Personal information
- Full name: Charles Kwame Takyi
- Date of birth: 12 November 1984 (age 41)
- Place of birth: Accra, Greater Accra, Ghana
- Height: 1.76 m (5 ft 9 in)
- Position: Midfielder

Youth career
- 1992–1999: Tennis Borussia Berlin
- 1999–2003: Schalke 04

Senior career*
- Years: Team / Apps / (Gls)
- 2003–2004: Schalke 04 II / 20 / (3)
- 2004–2006: Hamburger SV II / 54 / (1)
- 2005–2006: Hamburger SV / 1 / (0)
- 2006–2008: FC St. Pauli / 57 / (13)
- 2008–2009: Greuther Fürth / 29 / (3)
- 2009–2012: FC St. Pauli / 59 / (12)
- 2013: AC Horsens / 11 / (2)
- 2013–2014: Energie Cottbus / 21 / (2)
- 2014: Dibba Al-Fujairah Club / 0 / (0)
- 2015–2016: BFC Viktoria 1889 / 6 / (0)
- 2016–2018: KFC Uerdingen 05 / 8 / (0)
- Total:  / 266 / (36)

International career
- 1998–1999: Germany U15 / 5 / (0)
- 1999–2000: Germany U16 / 7 / (2)
- 2000–2001: Germany U17 / 2 / (1)
- 2001: Germany U18 / 1 / (0)
- 2011–2012: Ghana / 3 / (0)

= Charles Takyi =

Ghanaian footballer (born 1984)

Charles Kwame Takyi (born 12 November 1984) is a Ghanaian former professional footballer who played as a midfielder.

==Club career==

===Early career===
Born in Accra, Ghana, Takyi moved to Berlin with his parents when he was five years old.
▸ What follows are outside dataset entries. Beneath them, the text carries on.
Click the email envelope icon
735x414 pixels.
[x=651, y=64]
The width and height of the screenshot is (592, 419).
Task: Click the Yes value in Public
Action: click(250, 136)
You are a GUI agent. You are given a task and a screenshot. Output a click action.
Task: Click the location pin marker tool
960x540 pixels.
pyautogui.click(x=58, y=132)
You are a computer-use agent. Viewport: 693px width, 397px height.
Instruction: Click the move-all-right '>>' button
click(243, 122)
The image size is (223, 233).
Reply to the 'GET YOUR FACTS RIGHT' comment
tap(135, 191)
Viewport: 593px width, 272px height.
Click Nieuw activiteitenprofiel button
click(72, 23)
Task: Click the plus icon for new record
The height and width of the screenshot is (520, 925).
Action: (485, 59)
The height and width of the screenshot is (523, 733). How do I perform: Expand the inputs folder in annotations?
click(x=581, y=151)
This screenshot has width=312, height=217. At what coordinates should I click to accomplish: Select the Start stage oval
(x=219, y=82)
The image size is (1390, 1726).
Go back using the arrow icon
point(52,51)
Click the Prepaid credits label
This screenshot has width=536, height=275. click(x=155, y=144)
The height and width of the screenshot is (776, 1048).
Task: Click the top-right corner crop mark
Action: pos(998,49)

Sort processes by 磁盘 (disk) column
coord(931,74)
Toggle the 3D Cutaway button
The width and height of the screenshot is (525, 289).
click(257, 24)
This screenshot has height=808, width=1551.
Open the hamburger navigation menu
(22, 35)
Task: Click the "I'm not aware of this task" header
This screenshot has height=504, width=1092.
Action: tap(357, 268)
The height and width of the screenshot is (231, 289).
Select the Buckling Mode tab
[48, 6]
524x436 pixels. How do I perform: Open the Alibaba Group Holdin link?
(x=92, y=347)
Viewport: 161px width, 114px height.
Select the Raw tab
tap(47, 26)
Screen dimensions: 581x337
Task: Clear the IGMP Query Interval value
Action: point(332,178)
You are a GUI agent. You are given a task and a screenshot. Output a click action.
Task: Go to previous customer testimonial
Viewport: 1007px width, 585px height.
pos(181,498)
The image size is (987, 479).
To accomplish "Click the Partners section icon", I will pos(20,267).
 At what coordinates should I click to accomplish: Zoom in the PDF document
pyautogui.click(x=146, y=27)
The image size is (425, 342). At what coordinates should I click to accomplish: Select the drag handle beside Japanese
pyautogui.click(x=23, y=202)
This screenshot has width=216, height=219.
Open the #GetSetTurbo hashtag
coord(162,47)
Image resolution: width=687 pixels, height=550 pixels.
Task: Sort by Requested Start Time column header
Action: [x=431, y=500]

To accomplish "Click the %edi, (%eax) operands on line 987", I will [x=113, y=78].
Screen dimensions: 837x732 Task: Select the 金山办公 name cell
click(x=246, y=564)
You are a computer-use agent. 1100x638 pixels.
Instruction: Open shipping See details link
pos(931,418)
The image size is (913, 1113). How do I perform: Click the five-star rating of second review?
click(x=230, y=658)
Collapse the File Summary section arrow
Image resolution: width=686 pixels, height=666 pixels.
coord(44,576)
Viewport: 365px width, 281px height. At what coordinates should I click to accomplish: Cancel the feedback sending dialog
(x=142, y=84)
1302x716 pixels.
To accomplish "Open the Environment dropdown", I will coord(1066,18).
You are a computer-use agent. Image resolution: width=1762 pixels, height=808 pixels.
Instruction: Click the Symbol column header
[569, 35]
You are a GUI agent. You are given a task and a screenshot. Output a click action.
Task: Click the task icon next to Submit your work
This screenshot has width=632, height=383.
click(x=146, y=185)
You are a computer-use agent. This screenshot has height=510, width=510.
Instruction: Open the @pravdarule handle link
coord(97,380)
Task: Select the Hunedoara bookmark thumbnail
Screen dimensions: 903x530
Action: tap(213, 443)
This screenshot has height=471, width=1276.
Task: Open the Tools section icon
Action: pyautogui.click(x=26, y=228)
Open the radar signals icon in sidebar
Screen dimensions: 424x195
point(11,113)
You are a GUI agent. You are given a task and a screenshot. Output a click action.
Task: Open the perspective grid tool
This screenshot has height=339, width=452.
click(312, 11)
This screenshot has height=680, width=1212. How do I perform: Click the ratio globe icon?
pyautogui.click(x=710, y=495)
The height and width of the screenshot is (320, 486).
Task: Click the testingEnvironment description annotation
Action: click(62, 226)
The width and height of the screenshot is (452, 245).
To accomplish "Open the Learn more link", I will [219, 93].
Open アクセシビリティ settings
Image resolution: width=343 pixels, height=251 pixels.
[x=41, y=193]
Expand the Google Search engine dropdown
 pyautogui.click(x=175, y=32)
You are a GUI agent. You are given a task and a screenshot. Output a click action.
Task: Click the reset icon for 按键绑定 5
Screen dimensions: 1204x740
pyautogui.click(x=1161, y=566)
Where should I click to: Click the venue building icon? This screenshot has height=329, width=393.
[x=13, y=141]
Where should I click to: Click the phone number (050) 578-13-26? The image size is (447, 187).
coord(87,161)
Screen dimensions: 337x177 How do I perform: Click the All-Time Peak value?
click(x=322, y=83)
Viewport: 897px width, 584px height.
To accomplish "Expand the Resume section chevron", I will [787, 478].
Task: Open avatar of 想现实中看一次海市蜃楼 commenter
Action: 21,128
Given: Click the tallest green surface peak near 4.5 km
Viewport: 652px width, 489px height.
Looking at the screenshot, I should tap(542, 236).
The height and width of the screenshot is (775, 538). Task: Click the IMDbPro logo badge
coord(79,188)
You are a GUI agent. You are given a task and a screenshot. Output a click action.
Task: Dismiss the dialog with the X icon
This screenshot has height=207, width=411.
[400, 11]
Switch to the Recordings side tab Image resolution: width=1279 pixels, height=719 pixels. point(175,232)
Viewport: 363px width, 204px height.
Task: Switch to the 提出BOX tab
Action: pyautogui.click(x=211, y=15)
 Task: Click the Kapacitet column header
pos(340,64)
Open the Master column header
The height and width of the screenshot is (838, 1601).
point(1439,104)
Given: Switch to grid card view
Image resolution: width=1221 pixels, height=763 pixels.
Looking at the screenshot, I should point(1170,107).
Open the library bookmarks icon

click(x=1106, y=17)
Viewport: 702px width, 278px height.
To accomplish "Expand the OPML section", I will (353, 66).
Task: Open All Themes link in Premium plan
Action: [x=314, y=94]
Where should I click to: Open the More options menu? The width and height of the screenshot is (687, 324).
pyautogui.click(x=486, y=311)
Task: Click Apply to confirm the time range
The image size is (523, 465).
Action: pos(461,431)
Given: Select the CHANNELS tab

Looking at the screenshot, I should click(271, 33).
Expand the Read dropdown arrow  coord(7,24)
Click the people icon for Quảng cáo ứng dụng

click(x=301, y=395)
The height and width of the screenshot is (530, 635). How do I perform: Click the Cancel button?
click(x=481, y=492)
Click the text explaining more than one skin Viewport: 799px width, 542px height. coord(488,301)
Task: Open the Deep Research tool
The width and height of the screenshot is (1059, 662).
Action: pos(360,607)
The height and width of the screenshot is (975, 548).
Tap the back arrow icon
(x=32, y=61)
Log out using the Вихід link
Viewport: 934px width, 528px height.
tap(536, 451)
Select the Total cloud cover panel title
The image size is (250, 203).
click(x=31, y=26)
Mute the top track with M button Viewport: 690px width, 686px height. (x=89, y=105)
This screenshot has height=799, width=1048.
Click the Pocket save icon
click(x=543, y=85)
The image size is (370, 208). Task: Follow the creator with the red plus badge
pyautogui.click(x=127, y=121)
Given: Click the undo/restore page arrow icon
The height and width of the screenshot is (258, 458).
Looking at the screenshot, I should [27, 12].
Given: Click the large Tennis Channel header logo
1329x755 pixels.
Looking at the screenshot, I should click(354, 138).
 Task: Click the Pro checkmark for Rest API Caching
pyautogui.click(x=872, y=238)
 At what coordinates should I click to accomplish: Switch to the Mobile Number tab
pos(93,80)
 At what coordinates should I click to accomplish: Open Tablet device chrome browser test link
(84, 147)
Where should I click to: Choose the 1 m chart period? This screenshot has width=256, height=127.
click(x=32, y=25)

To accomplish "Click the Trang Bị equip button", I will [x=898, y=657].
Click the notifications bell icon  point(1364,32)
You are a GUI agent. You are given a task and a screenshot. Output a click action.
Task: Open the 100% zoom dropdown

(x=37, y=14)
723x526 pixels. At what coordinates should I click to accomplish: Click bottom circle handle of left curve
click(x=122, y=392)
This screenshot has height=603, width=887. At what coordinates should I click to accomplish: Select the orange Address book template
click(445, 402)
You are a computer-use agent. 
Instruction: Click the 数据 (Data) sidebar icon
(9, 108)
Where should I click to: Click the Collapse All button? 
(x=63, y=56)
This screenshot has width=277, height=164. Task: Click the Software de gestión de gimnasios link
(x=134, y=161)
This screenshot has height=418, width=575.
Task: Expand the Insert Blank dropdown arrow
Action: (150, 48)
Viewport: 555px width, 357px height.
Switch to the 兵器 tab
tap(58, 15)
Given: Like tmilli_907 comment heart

He started playing for Tennis Borussia Berlin and joined the FC Schalke 04 youth setup when he was 15 years old.

===Schalke 04===
Takyis first senior season was with FC Schalke 04 II, the reserve team of FC Schalke 04, in 2003. Although making 21 appearances for the team and scoring three goals, Takyi never managed to get into the professional squad. After one year at Schalke, he left the Gelsenkirchen team and joined Hamburger SV.

===Hamburger SV===
Like in Schalke, Takyi was a member of Hamburgs second team, known as Hamburger SV II. He became a key member in his first season with the team, appearing in 28 of 36 possible games, 27 times as a starter. For the 2005–06 season, he was promoted to the senior besides playing for HSV II. He made his Bundesliga debut on 10 December 2005 against Hertha BSC Berlin, coming in as a substitute for Guy Demel in the 71st minute. It was the only league game Takyi made during his time at Hamburg. With HSV II, he finished in 13th place at the end of the 2005–06 season avoiding relegation with the club.

===AC Horsens===
After six months without a contract, Takyi joined Danish Superliga side AC Horsens. He signed a six-month contract with the Danish side. He made his Superliga debut on 3 March 2013 against Nordsjælland, receiving a yellow card in the 38th minute of a 1–0 defeat.

===Retirement===
In November 2018, it was reported Takyi had retired as a player.

==International career==
While playing for Germany at youth levels, Takyi expressed his favor to play for his birth country. The Ghana Football Association applied to FIFA for a nationality switch of Takyi in November 2011. In October 2011, it was reported that Takyi was giving permission to play for Ghana. He was first called up for the national team in November 2011 for the friendlies against Gabon and Sierra Leone. Takyi made his debut for the Black Stars in the friendly against Gabon on 14 November 2011.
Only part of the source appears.